• Your goal
Please copy out all of the material below, word for word.

• Dataset extract
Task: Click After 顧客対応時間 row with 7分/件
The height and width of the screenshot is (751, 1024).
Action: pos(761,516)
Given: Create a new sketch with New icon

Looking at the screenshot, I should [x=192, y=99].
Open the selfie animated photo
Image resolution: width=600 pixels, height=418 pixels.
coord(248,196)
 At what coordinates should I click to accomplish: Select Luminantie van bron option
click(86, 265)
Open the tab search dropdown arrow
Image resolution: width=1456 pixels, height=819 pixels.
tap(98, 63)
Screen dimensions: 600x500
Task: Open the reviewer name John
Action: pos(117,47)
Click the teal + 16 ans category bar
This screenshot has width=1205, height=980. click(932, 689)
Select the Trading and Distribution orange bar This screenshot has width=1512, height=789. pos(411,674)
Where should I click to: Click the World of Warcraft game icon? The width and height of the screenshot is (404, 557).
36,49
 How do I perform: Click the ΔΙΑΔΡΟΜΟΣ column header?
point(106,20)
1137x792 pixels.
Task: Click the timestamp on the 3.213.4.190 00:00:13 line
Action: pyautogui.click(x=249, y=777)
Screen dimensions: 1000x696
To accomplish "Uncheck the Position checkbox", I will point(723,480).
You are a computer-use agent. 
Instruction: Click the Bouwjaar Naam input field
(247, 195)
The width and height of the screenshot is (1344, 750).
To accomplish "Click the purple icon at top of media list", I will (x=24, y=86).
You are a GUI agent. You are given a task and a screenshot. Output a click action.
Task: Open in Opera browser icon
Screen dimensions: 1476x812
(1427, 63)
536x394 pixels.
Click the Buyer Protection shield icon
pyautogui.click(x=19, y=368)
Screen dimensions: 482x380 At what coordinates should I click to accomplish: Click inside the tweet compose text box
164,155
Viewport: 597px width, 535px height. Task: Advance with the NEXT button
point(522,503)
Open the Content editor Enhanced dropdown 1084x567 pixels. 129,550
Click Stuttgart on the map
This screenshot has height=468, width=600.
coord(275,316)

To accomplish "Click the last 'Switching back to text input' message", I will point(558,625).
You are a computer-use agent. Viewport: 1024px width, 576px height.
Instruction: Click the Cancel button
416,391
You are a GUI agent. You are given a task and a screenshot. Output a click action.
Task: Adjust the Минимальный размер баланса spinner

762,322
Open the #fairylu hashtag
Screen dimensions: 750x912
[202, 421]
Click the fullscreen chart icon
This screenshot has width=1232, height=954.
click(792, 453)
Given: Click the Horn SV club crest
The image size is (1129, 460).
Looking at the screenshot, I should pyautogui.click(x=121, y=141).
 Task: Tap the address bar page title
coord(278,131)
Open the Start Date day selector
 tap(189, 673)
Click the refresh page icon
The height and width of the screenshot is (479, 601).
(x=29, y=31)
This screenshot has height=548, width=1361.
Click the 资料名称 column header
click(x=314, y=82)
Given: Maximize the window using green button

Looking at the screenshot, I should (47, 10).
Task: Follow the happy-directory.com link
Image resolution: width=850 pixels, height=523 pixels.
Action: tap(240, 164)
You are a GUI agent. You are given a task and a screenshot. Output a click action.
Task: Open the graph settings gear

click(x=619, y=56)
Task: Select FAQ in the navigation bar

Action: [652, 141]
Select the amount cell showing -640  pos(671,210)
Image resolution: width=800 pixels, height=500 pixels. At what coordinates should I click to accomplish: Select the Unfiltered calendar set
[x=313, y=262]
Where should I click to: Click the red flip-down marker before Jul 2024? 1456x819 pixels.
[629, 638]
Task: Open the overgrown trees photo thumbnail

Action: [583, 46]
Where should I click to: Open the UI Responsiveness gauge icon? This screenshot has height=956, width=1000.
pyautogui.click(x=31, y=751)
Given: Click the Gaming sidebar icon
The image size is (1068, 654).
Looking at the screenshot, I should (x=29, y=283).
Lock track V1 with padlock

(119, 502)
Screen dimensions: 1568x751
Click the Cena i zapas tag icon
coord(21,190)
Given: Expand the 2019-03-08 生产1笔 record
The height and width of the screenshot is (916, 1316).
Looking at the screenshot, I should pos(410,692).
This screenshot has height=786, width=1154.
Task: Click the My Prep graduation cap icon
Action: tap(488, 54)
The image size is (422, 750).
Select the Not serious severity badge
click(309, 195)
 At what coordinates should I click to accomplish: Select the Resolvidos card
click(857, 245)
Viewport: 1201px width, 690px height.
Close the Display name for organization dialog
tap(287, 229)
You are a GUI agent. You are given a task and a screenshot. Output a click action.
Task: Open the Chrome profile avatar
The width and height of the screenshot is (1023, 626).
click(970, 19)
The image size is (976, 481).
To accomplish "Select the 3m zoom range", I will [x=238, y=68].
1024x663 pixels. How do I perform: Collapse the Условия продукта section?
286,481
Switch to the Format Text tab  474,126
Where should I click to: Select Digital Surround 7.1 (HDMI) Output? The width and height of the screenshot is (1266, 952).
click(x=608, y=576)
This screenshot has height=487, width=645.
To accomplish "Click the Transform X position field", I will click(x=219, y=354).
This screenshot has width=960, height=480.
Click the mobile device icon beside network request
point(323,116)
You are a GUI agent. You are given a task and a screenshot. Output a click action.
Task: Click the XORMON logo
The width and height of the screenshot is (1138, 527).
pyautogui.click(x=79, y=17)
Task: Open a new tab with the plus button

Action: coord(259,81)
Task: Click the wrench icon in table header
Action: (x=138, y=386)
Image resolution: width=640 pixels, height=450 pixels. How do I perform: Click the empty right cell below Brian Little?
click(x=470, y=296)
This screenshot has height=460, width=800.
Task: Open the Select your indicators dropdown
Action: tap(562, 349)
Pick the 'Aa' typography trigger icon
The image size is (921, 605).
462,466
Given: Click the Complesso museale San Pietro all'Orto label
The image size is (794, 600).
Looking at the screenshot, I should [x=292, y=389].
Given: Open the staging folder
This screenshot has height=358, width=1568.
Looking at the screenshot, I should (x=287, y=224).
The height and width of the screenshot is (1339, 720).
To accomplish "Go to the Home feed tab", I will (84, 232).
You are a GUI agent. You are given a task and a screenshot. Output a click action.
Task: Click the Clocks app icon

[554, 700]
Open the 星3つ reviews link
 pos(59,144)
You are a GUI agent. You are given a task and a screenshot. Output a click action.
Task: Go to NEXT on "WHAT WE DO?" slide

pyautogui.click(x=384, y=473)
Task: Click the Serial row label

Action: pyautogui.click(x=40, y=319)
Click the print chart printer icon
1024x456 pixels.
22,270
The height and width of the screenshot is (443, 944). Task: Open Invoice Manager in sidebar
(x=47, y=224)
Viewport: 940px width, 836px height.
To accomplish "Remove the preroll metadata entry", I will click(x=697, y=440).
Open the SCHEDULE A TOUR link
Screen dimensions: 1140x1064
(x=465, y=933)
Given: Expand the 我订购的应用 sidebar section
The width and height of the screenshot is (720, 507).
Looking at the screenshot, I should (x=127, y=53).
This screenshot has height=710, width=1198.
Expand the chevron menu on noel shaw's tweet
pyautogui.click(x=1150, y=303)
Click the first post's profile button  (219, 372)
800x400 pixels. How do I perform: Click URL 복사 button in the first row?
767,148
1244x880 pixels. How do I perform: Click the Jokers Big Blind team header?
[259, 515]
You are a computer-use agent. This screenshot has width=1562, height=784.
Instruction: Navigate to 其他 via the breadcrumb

• Completed exercise
Task: Click After 顧客対応時間 row with 7分/件
The height and width of the screenshot is (751, 1024).
Action: pos(761,516)
Given: Create a new sketch with New icon

Looking at the screenshot, I should [x=192, y=99].
Open the selfie animated photo
Image resolution: width=600 pixels, height=418 pixels.
coord(248,196)
 At what coordinates should I click to accomplish: Select Luminantie van bron option
click(86, 265)
Open the tab search dropdown arrow
Image resolution: width=1456 pixels, height=819 pixels.
tap(98, 63)
Screen dimensions: 600x500
Task: Open the reviewer name John
Action: pos(117,47)
Click the teal + 16 ans category bar
This screenshot has width=1205, height=980. click(932, 689)
Select the Trading and Distribution orange bar This screenshot has width=1512, height=789. pos(411,674)
Where should I click to: Click the World of Warcraft game icon? The width and height of the screenshot is (404, 557).
36,49
 How do I perform: Click the ΔΙΑΔΡΟΜΟΣ column header?
point(106,20)
1137x792 pixels.
Task: Click the timestamp on the 3.213.4.190 00:00:13 line
Action: pyautogui.click(x=249, y=777)
Screen dimensions: 1000x696
To accomplish "Uncheck the Position checkbox", I will point(723,480).
You are a computer-use agent. 
Instruction: Click the Bouwjaar Naam input field
(247, 195)
The width and height of the screenshot is (1344, 750).
To accomplish "Click the purple icon at top of media list", I will (x=24, y=86).
You are a GUI agent. You are given a task and a screenshot. Output a click action.
Task: Open in Opera browser icon
Screen dimensions: 1476x812
(1427, 63)
536x394 pixels.
Click the Buyer Protection shield icon
pyautogui.click(x=19, y=368)
Screen dimensions: 482x380 At what coordinates should I click to accomplish: Click inside the tweet compose text box
164,155
Viewport: 597px width, 535px height. Task: Advance with the NEXT button
point(522,503)
Open the Content editor Enhanced dropdown 1084x567 pixels. 129,550
Click Stuttgart on the map
This screenshot has height=468, width=600.
coord(275,316)

To accomplish "Click the last 'Switching back to text input' message", I will point(558,625).
You are a computer-use agent. Viewport: 1024px width, 576px height.
Instruction: Click the Cancel button
416,391
You are a GUI agent. You are given a task and a screenshot. Output a click action.
Task: Adjust the Минимальный размер баланса spinner

762,322
Open the #fairylu hashtag
Screen dimensions: 750x912
[202, 421]
Click the fullscreen chart icon
This screenshot has width=1232, height=954.
click(792, 453)
Given: Click the Horn SV club crest
The image size is (1129, 460).
Looking at the screenshot, I should pyautogui.click(x=121, y=141).
 Task: Tap the address bar page title
coord(278,131)
Open the Start Date day selector
 tap(189, 673)
Click the refresh page icon
The height and width of the screenshot is (479, 601).
(x=29, y=31)
This screenshot has height=548, width=1361.
Click the 资料名称 column header
click(x=314, y=82)
Given: Maximize the window using green button

Looking at the screenshot, I should (47, 10).
Task: Follow the happy-directory.com link
Image resolution: width=850 pixels, height=523 pixels.
Action: tap(240, 164)
You are a GUI agent. You are given a task and a screenshot. Output a click action.
Task: Open the graph settings gear

click(x=619, y=56)
Task: Select FAQ in the navigation bar

Action: [652, 141]
Select the amount cell showing -640  pos(671,210)
Image resolution: width=800 pixels, height=500 pixels. At what coordinates should I click to accomplish: Select the Unfiltered calendar set
[x=313, y=262]
Where should I click to: Click the red flip-down marker before Jul 2024? 1456x819 pixels.
[629, 638]
Task: Open the overgrown trees photo thumbnail

Action: [583, 46]
Where should I click to: Open the UI Responsiveness gauge icon? This screenshot has height=956, width=1000.
pyautogui.click(x=31, y=751)
Given: Click the Gaming sidebar icon
The image size is (1068, 654).
Looking at the screenshot, I should (x=29, y=283).
Lock track V1 with padlock

(119, 502)
Screen dimensions: 1568x751
Click the Cena i zapas tag icon
coord(21,190)
Given: Expand the 2019-03-08 生产1笔 record
The height and width of the screenshot is (916, 1316).
Looking at the screenshot, I should pos(410,692).
This screenshot has height=786, width=1154.
Task: Click the My Prep graduation cap icon
Action: tap(488, 54)
The image size is (422, 750).
Select the Not serious severity badge
click(309, 195)
 At what coordinates should I click to accomplish: Select the Resolvidos card
click(857, 245)
Viewport: 1201px width, 690px height.
Close the Display name for organization dialog
tap(287, 229)
You are a GUI agent. You are given a task and a screenshot. Output a click action.
Task: Open the Chrome profile avatar
The width and height of the screenshot is (1023, 626).
click(970, 19)
The image size is (976, 481).
To accomplish "Select the 3m zoom range", I will [x=238, y=68].
1024x663 pixels. How do I perform: Collapse the Условия продукта section?
286,481
Switch to the Format Text tab  474,126
Where should I click to: Select Digital Surround 7.1 (HDMI) Output? The width and height of the screenshot is (1266, 952).
click(x=608, y=576)
This screenshot has height=487, width=645.
To accomplish "Click the Transform X position field", I will click(x=219, y=354).
This screenshot has width=960, height=480.
Click the mobile device icon beside network request
point(323,116)
You are a GUI agent. You are given a task and a screenshot. Output a click action.
Task: Click the XORMON logo
The width and height of the screenshot is (1138, 527).
pyautogui.click(x=79, y=17)
Task: Open a new tab with the plus button

Action: coord(259,81)
Task: Click the wrench icon in table header
Action: (x=138, y=386)
Image resolution: width=640 pixels, height=450 pixels. How do I perform: Click the empty right cell below Brian Little?
click(x=470, y=296)
This screenshot has height=460, width=800.
Task: Open the Select your indicators dropdown
Action: tap(562, 349)
Pick the 'Aa' typography trigger icon
The image size is (921, 605).
462,466
Given: Click the Complesso museale San Pietro all'Orto label
The image size is (794, 600).
Looking at the screenshot, I should [x=292, y=389].
Given: Open the staging folder
This screenshot has height=358, width=1568.
Looking at the screenshot, I should (x=287, y=224).
The height and width of the screenshot is (1339, 720).
To accomplish "Go to the Home feed tab", I will (84, 232).
You are a GUI agent. You are given a task and a screenshot. Output a click action.
Task: Click the Clocks app icon

[554, 700]
Open the 星3つ reviews link
 pos(59,144)
You are a GUI agent. You are given a task and a screenshot. Output a click action.
Task: Go to NEXT on "WHAT WE DO?" slide

pyautogui.click(x=384, y=473)
Task: Click the Serial row label

Action: pyautogui.click(x=40, y=319)
Click the print chart printer icon
1024x456 pixels.
22,270
The height and width of the screenshot is (443, 944). Task: Open Invoice Manager in sidebar
(x=47, y=224)
Viewport: 940px width, 836px height.
To accomplish "Remove the preroll metadata entry", I will click(x=697, y=440).
Open the SCHEDULE A TOUR link
Screen dimensions: 1140x1064
(x=465, y=933)
Given: Expand the 我订购的应用 sidebar section
The width and height of the screenshot is (720, 507).
Looking at the screenshot, I should (x=127, y=53).
This screenshot has height=710, width=1198.
Expand the chevron menu on noel shaw's tweet
pyautogui.click(x=1150, y=303)
Click the first post's profile button  (219, 372)
800x400 pixels. How do I perform: Click URL 복사 button in the first row?
767,148
1244x880 pixels. How do I perform: Click the Jokers Big Blind team header?
[259, 515]
You are a computer-use agent. This screenshot has width=1562, height=784.
Instruction: Navigate to 其他 via the breadcrumb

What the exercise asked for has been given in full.